Rice wine, also known as fermented grains and sweet wine. Old times? Hey? . Brewed with glutinous rice, it is a traditional specialty wine of Han nationality.
The main raw material is glutinous rice, so it is also called glutinous rice wine. In the north, distiller's grains are generally called? Rice wine? Or? Sweet wine? . A sweet rice wine is made by mixed fermentation of steamed glutinous rice and Saccharomyces cerevisiae (a special microbial yeast). Its brewing process is simple and its taste is sweet and mellow. Alcohol content is extremely low, so it is deeply loved by people. China has a long history of brewing wine with high-quality coarse glutinous rice for more than 1000 years. Rice wine has become a daily drink for farmers. Modern rice wine is mostly produced in factories.
Artificial brewing is the manufacture of pottery. Otherwise, there is no way to brew. In Yangshao cultural site, there are both pottery pots and pottery cups. It can be inferred that artificial brewing began about six thousand years ago. Confucius has a saying: Yao and Shun spend a thousand cents. This shows that in the Yao Dynasty, wine was popular in society. The word "thousand bells" indicates that this is a primary fruit wine. According to historical records, Emperor Yidi made wine to offer Dayu, which was the beginning of making wine with grain.
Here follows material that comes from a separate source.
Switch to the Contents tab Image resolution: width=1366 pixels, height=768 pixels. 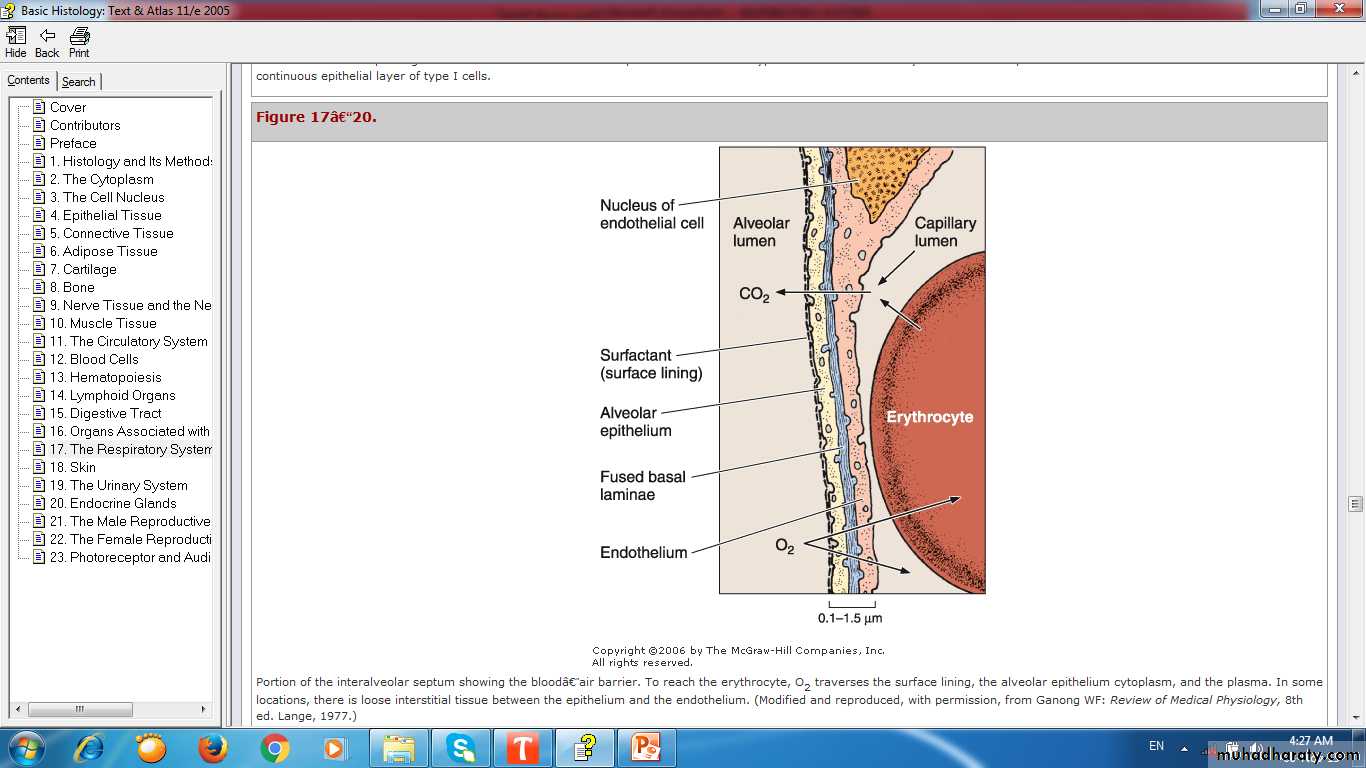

Since the Xia, Shang and Zhou Dynasties, Qin and Han Dynasties and even the Tang and Song Dynasties, all fruits and grains have been cooked, fermented and squeezed before reproduction.
Many westerners think that rice wine was invented by the Japanese, but I'm afraid it was actually the first alcoholic beverage brewed by China people. Japanese technology for brewing sake was imported from China. As early as BC 1500, Oracle Bone Inscriptions in China mentioned offering sacrifices with wine. In the 8th century BC, ancient poets in China also wrote poems to describe people getting drunk.
At the latest around 1000 BC, China invented the technology of fermenting wine, which made the alcohol concentration of the brewed wine at least three times higher than that of ordinary beer.
China's superior wine-making technology lies in the earliest use of distiller's yeast to make wine, and it is also found that in order to increase the alcohol concentration in wine, only cooked and soaked grains can be continuously added during fermentation. This is a world-class brewing technology, which produces high-concentration beverages. This technology only spread to Japan and other countries in the world centuries ago. So it can be said that the earliest inventor of yellow rice wine was China.